Il y a ces jouets  qui sont comme les seuls survivants du voyage et sont comme des offrandes, des portraits en creux. Il y a ces vêtements trouvés qui s’entassent entre les bras d’une jeune fille qui tourne sur elle-même, mouvement ancestral et qui nous revient comme réinventé. Il y a ces corps qui se croisent, se frôlent, chutent et se relèvent, s’allongent l’un près de l’autre, s’épaulent, épaule comme épaule. Il y a ces danses des bras noués qui dressent des couronnes de fleurs imaginaires, Il y a ces entrelacs de croix de vie qui luisent dans la nuit sur les corps comme endormis. Il y a… disons l’art de l’enfance et l’enfance de l’art dans une confondante conjugaison.

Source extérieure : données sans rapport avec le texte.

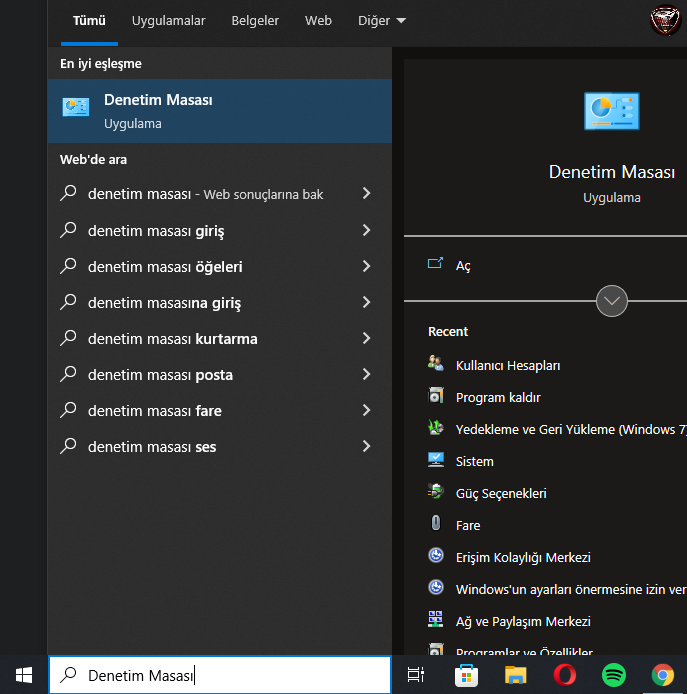Open File Explorer from the taskbar
Image resolution: width=687 pixels, height=694 pixels.
click(x=515, y=676)
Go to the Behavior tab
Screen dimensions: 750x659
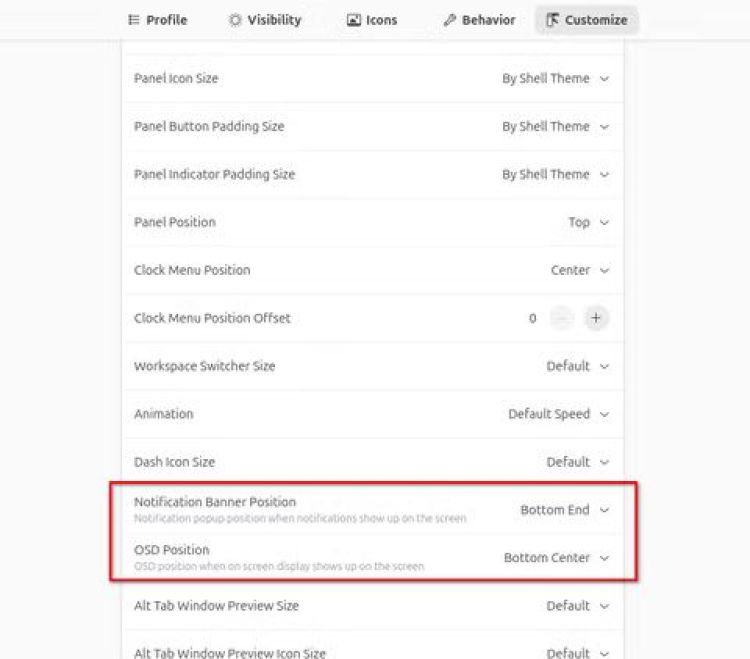479,20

Ils viennent d’association du grand Avignon, du Secours populaire, de différents ateliers de pratique artistique menés à la Fondation Lambert et ont retrouvé Thierry Thieû Niang chaque mois de janvier à juin. Nommons-les pour finir : Pauline Abossolo, Eliott Allwright, Zoé Clément, Camille Deniau, Camille Dufour, Shana Lempereur, Timothée Lopacki, Loris Mercatelli, Anna Mazzia, Quentin Maximin, Mathieu Maximin, Dorine Pama, Pierre Tailleferd. Au cœur renaîtra ailleurs dans d’autres villes.

Au cœur est présenté au Festival d’Avignon  à la Chapelle des Pénitents blancs  jusqu’au 9 juillet, puis à l’église de la Chartreuse de Villeneuve lez Avignon du 15 au 17, et à la collection Lambert du 21 au 23 juillet.

Tournée : du 18 au 20 nov au Théâtre Gérard Philipe  de Saint-Denis, du 25 au 27 au Théâtre Paris-Villette, les 9 et 10 déc au Viadanse du centre chorégraphique national de Franche-Comté à Belfort, les 17 et 18 mai 2017 aux 2 Scènes, à Besançon.